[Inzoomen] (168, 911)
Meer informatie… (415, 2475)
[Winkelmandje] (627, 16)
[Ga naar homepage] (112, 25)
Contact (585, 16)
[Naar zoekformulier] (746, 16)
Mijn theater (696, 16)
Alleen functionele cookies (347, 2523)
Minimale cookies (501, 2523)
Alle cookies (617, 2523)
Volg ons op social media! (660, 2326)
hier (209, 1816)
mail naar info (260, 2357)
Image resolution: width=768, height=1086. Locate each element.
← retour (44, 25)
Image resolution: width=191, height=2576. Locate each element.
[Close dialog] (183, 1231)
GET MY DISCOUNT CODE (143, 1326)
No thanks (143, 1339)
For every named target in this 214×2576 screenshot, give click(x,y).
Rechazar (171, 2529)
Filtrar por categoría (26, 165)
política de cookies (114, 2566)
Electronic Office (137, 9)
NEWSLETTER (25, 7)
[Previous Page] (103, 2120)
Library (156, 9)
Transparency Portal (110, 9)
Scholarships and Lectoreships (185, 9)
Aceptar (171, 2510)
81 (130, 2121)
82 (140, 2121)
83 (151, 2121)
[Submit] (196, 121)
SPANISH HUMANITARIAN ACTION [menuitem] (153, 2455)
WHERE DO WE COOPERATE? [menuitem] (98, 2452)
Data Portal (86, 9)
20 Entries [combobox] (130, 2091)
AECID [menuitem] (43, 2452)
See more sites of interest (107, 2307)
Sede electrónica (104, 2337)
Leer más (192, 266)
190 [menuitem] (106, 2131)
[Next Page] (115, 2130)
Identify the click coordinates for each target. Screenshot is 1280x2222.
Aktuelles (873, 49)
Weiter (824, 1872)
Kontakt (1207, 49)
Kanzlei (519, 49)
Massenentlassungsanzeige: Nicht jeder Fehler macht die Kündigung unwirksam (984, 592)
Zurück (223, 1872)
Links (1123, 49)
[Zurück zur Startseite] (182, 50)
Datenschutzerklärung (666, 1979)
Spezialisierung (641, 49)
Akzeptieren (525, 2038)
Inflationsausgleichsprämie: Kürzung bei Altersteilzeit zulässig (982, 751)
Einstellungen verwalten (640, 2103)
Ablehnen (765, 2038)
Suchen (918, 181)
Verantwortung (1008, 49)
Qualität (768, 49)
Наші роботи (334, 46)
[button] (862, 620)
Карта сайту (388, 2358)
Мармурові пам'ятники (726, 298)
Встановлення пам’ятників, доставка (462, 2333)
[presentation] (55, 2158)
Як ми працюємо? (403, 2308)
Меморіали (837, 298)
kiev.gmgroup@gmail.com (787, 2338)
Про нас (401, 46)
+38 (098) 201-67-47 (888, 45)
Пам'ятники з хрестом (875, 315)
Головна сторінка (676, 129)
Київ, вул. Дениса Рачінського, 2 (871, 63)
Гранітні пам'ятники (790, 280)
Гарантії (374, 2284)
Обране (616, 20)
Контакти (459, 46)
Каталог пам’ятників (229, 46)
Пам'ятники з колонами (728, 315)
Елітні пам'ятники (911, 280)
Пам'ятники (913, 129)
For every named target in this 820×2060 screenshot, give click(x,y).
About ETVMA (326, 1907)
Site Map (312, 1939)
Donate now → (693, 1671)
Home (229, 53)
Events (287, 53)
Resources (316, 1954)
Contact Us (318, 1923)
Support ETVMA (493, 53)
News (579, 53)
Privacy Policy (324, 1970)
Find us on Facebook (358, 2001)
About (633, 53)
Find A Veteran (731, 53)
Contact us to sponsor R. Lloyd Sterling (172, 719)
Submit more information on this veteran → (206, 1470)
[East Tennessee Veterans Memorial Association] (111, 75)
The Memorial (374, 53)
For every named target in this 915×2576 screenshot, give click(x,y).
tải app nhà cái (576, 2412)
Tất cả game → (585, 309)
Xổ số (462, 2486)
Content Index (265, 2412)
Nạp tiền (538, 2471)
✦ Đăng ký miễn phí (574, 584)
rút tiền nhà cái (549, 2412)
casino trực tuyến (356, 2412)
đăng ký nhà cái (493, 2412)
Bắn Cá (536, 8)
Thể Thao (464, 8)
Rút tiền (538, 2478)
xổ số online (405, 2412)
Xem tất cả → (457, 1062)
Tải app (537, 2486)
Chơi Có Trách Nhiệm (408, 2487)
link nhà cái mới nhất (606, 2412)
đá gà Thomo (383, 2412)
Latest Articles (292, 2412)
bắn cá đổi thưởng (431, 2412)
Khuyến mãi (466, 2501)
• • • • •
**Task item:** The full listing should be restated word for word.

**Output of the exercise:**
[Inzoomen] (168, 911)
Meer informatie… (415, 2475)
[Winkelmandje] (627, 16)
[Ga naar homepage] (112, 25)
Contact (585, 16)
[Naar zoekformulier] (746, 16)
Mijn theater (696, 16)
Alleen functionele cookies (347, 2523)
Minimale cookies (501, 2523)
Alle cookies (617, 2523)
Volg ons op social media! (660, 2326)
hier (209, 1816)
mail naar info (260, 2357)
Image resolution: width=768, height=1086. Locate each element.
← retour (44, 25)
Image resolution: width=191, height=2576. Locate each element.
[Close dialog] (183, 1231)
GET MY DISCOUNT CODE (143, 1326)
No thanks (143, 1339)
For every named target in this 214×2576 screenshot, give click(x,y).
Rechazar (171, 2529)
Filtrar por categoría (26, 165)
política de cookies (114, 2566)
Electronic Office (137, 9)
NEWSLETTER (25, 7)
[Previous Page] (103, 2120)
Library (156, 9)
Transparency Portal (110, 9)
Scholarships and Lectoreships (185, 9)
Aceptar (171, 2510)
81 (130, 2121)
82 (140, 2121)
83 (151, 2121)
[Submit] (196, 121)
SPANISH HUMANITARIAN ACTION [menuitem] (153, 2455)
WHERE DO WE COOPERATE? [menuitem] (98, 2452)
Data Portal (86, 9)
20 Entries [combobox] (130, 2091)
AECID [menuitem] (43, 2452)
See more sites of interest (107, 2307)
Sede electrónica (104, 2337)
Leer más (192, 266)
190 [menuitem] (106, 2131)
[Next Page] (115, 2130)
Identify the click coordinates for each target. Screenshot is 1280x2222.
Aktuelles (873, 49)
Weiter (824, 1872)
Kontakt (1207, 49)
Kanzlei (519, 49)
Massenentlassungsanzeige: Nicht jeder Fehler macht die Kündigung unwirksam (984, 592)
Zurück (223, 1872)
Links (1123, 49)
[Zurück zur Startseite] (182, 50)
Datenschutzerklärung (666, 1979)
Spezialisierung (641, 49)
Akzeptieren (525, 2038)
Inflationsausgleichsprämie: Kürzung bei Altersteilzeit zulässig (982, 751)
Einstellungen verwalten (640, 2103)
Ablehnen (765, 2038)
Suchen (918, 181)
Verantwortung (1008, 49)
Qualität (768, 49)
Наші роботи (334, 46)
[button] (862, 620)
Карта сайту (388, 2358)
Мармурові пам'ятники (726, 298)
Встановлення пам’ятників, доставка (462, 2333)
[presentation] (55, 2158)
Як ми працюємо? (403, 2308)
Меморіали (837, 298)
kiev.gmgroup@gmail.com (787, 2338)
Про нас (401, 46)
+38 (098) 201-67-47 (888, 45)
Пам'ятники з хрестом (875, 315)
Головна сторінка (676, 129)
Київ, вул. Дениса Рачінського, 2 (871, 63)
Гранітні пам'ятники (790, 280)
Гарантії (374, 2284)
Обране (616, 20)
Контакти (459, 46)
Каталог пам’ятників (229, 46)
Пам'ятники з колонами (728, 315)
Елітні пам'ятники (911, 280)
Пам'ятники (913, 129)
For every named target in this 820×2060 screenshot, give click(x,y).
About ETVMA (326, 1907)
Site Map (312, 1939)
Donate now → (693, 1671)
Home (229, 53)
Events (287, 53)
Resources (316, 1954)
Contact Us (318, 1923)
Support ETVMA (493, 53)
News (579, 53)
Privacy Policy (324, 1970)
Find us on Facebook (358, 2001)
About (633, 53)
Find A Veteran (731, 53)
Contact us to sponsor R. Lloyd Sterling (172, 719)
Submit more information on this veteran → (206, 1470)
[East Tennessee Veterans Memorial Association] (111, 75)
The Memorial (374, 53)
For every named target in this 915×2576 screenshot, give click(x,y).
tải app nhà cái (576, 2412)
Tất cả game → (585, 309)
Xổ số (462, 2486)
Content Index (265, 2412)
Nạp tiền (538, 2471)
✦ Đăng ký miễn phí (574, 584)
rút tiền nhà cái (549, 2412)
casino trực tuyến (356, 2412)
đăng ký nhà cái (493, 2412)
Bắn Cá (536, 8)
Thể Thao (464, 8)
Rút tiền (538, 2478)
xổ số online (405, 2412)
Xem tất cả → (457, 1062)
Tải app (537, 2486)
Chơi Có Trách Nhiệm (408, 2487)
link nhà cái mới nhất (606, 2412)
đá gà Thomo (383, 2412)
Latest Articles (292, 2412)
bắn cá đổi thưởng (431, 2412)
Khuyến mãi (466, 2501)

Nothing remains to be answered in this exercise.